Two cookbooks I’ll be using today:
My little brother’s church youth group put together the yellow cookbook as a fundraiser.  Just getting out this old spiral-bound standby is like opening up a trunk in the attic.  Memories come pouring out.  With a story behind every recipe and cook, this humble book is an artifact in my personal history.
The cover model was our minister, Ed Luttrell, from Richmond, Virginia.  When he told stories of vacationing at the Outer Banks, he prounounced it “Ooter” which we thought was very strange.  Few people in Columbia Missouri in the 1960s and 1970s took beach vacations – and if they did, they were more likely to go to Texas or California.
In church, our family often sat near a gentle old couple who must have been born in the late 1800s or early 1900s.  One or both were from the bootheel of the state and knew what it was to live a hard life during hard times.  The wife contributed this recipe to the book, which I love to read every year.
I believe the last line, I’m just not sure I’ll ever try this recipe.  Note that it’s filed under “pork.”  This sweet old lady’s husband was a master musician.  He played the leaf.  Seriously, he was a genius at blowing leaves.  The Smithsonian recorded him for its American music archives.  They were the grandparents of one of my friends, a cute boy who wore YSL blazers to church (this seemed like the height of sophistication) and started playing the leaf with his grandpa.
As Chris points out, this book is fascinating for the transition in time it represents – it contains hardscrabble pioneer-time country “receipts” from the old, old women, as well as many modern recipes from their daughters and granddaughters whose ingredients lean heavily on cans of soup and envelopes of Dream Whip. 
My favorite recipe in here is from my mom, a super-talented baker who loved to whip up cookies, cakes, fudge, candy, pies and breads.  Ice box rolls have been made, following this recipe, by my mom, grandma Lorene, and great-grandma Mabel going back 100 years.  They are made every Thanksgiving, Christmas and Easter without fail.  And yet I still pull out the recipe, as a ritual.

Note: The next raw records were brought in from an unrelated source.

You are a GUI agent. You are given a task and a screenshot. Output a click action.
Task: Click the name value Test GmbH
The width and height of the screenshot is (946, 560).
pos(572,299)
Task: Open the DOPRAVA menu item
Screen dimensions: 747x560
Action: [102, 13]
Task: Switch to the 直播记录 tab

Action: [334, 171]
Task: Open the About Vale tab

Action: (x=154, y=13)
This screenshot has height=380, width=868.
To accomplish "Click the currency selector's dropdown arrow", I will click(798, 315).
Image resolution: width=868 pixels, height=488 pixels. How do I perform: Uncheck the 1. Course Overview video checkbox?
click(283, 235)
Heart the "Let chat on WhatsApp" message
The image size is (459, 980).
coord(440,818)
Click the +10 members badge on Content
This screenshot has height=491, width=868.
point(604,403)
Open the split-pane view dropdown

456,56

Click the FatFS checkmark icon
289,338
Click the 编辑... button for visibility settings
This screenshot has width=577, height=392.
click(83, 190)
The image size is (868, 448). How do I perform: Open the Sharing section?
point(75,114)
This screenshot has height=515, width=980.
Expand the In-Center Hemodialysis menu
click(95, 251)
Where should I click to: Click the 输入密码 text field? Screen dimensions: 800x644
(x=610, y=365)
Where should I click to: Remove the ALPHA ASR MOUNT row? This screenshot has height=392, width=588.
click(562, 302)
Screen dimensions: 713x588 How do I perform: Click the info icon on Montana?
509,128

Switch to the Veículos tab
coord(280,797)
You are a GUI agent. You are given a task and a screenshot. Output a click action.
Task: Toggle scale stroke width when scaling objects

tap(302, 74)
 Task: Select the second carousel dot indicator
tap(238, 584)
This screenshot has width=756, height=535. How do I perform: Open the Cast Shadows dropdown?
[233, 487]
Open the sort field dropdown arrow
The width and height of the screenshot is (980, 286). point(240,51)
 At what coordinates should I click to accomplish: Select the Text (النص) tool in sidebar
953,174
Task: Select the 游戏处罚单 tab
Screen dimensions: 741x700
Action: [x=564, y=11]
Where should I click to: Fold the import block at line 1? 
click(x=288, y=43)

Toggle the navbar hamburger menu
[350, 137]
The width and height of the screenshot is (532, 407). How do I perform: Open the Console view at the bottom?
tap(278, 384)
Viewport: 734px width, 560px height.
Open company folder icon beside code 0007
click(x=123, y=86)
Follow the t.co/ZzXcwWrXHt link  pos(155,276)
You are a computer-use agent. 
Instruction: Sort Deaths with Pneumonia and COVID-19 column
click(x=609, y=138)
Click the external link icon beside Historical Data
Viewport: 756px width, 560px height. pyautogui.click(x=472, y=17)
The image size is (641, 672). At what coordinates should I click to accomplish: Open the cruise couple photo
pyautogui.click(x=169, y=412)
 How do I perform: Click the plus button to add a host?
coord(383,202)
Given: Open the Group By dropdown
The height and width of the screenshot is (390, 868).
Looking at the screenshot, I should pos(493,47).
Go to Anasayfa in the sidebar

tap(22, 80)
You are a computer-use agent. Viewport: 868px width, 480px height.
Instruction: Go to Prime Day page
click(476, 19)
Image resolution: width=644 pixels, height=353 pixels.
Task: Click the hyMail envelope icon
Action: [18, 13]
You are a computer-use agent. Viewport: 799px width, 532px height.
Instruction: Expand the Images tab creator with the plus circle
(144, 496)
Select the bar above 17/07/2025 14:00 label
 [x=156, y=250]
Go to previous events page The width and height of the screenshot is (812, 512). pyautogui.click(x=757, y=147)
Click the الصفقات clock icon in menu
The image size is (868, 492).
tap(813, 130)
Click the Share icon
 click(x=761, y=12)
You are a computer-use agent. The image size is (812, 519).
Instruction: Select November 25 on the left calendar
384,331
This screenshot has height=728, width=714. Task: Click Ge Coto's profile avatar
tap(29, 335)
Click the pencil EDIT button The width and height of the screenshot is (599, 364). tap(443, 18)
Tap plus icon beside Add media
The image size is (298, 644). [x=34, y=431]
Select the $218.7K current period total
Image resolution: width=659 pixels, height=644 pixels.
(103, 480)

And I use butter, not Crisco.
The boys used to love to help me cut out the dough, after it had chilled all night in the “icebox,” but now they sleep until the late mornings.  So it’s back to being just me, slicing out triangles and rolling them up from the fat end.
Then they rise in a warm, sunny spot for several hours.
Just before we sit down to the feast, I’ll pop them in the oven and drizzle them with the mandatory frosting of powdered sugar, vanilla and a few drops of hot water.  They are heavenly clouds of rolls.  And they’re great the next day, warmed up just enough not to melt away the now hardened icing.
And Nigella?  I had planned to use her corn pudding recipe.  Her cookbook is beautiful and inspiring, and her prose makes me laugh.  But it contains no memories for me.
Just now, we found the handwritten corn pudding recipe from my mother-in-law, who is coming over in a couple of hours.  So now we have a perfect representation of family recipes and family history, from both grandmothers, on our table.
On this day that unites all Americans in menu and thought, I wish you a splendid Thanksgiving Day, full of gratitude for all we have and hold dear.